Wstąpiło w nas nowe natchnienie

Bogdan NATHER: Jest pan ostatnim Mohikaninem, tzn. jedynym wychowankiem w kadrze Pniówka. To najtrudniejszy sezon, odkąd pańska drużyna gra w III lidze?

Karol GOIK: – Wydaje mi się, że tak. Jeszcze nigdy nie byliśmy w takiej sytuacji, spadek do IV ligi nie zaglądał nam tak głęboko w oczy. Takiego czarnego scenariusza jednak nie planujemy, jestem pewien, że wspólnie z kolegami wyjdziemy z tarapatów.

Co nie zagrało na początku rundy wiosennej? Mieliście przecież po raz pierwszy od kilku lat zimowe zgrupowanie w ośrodku „Start” w Wiśle, niczego wam tam nie brakowało.

Karol GOIK: – Rzeczywiście, obóz był fajną sprawą. Nie tylko solidnie popracowaliśmy, ale była to również doskonała forma integracji zespołu. Trenera Jana Wosia nie winiłbym za ten falstart. Pretensje możemy mieć sami do siebie, zabrakło nam agresji i dyscypliny na boisku, traciliśmy punkty na własne życzenie.

Sobotni mecz z Ruchem Zdzieszowice będzie dla was pojedynkiem o życie? Myślę nie tylko o piłkarzach, ale również o klubie.

Karol GOIK: – Pozostanie nam wprawdzie „w zapasie” ostatni pojedynek z Falubazem Zielona Góra, ale można w ten sposób powiedzieć. Meczem ze „Zdzichami” możemy sobie zapewnić utrzymanie w III lidze i na ostatni mecz do Zielonej Góry pojechać bez stresu. W przypadku porażki w najbliższym spotkaniu rzeczywiście Pniówek może spaść do IV ligi. Co wtedy? Nikt z nas nie wie. Nie wiadomo, ilu z nas z nas zostanie w zespole, ilu znajdzie miejsce w innych klubach, grających chociażby w III lidze.
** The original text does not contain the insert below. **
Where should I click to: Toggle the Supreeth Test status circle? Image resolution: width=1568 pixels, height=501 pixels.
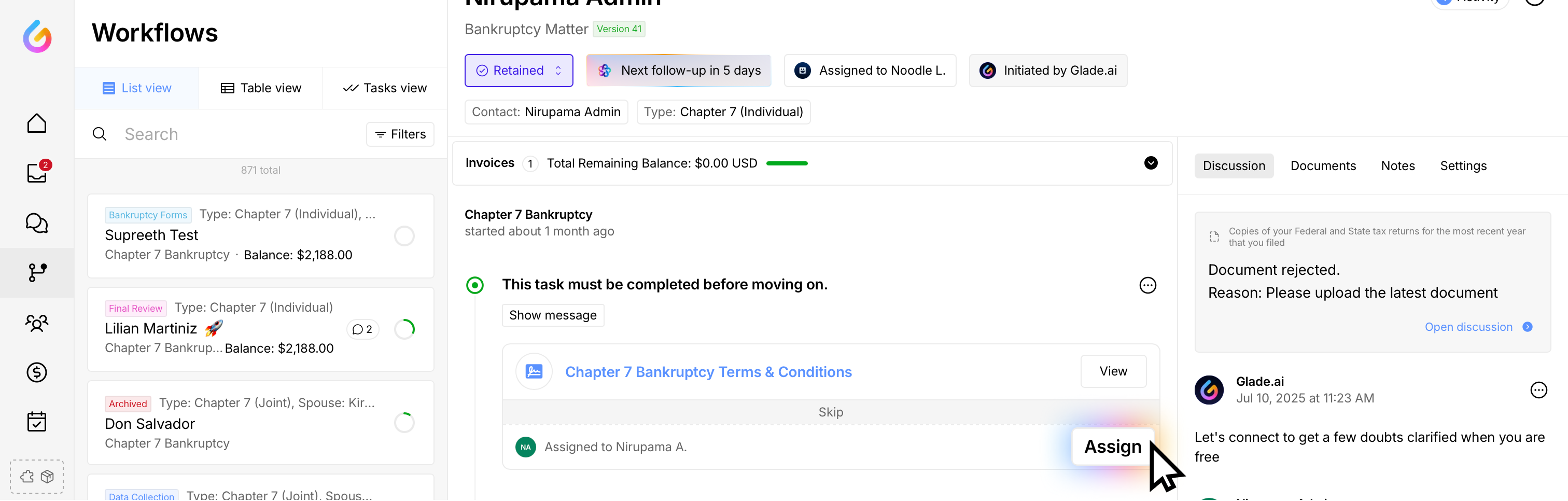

Pniówek zmienił swoje oblicze, a przede wszystkim zaczął seryjnie zdobywać punkty, w momencie zmiany trenera. Zadziałał efekt nowej miotły?

Karol GOIK: – Dokładnie tak. Trener Grzegorz Łukasik na pewno miał inne, świeże spojrzenie na drużynę, ale też każdy z nas zaczął zasuwać na treningach na 200 procent. W drużynę wstąpił nowy duch, nowe natchnienie. Wszyscy nas już skreślili i widzieli w nas pewnego spadkowicza, tymczasem my wstaliśmy z kolan i zaczęliśmy wygrywać mecze. Przede wszystkim na naszym boisku, które na początku nie było naszą twierdzą.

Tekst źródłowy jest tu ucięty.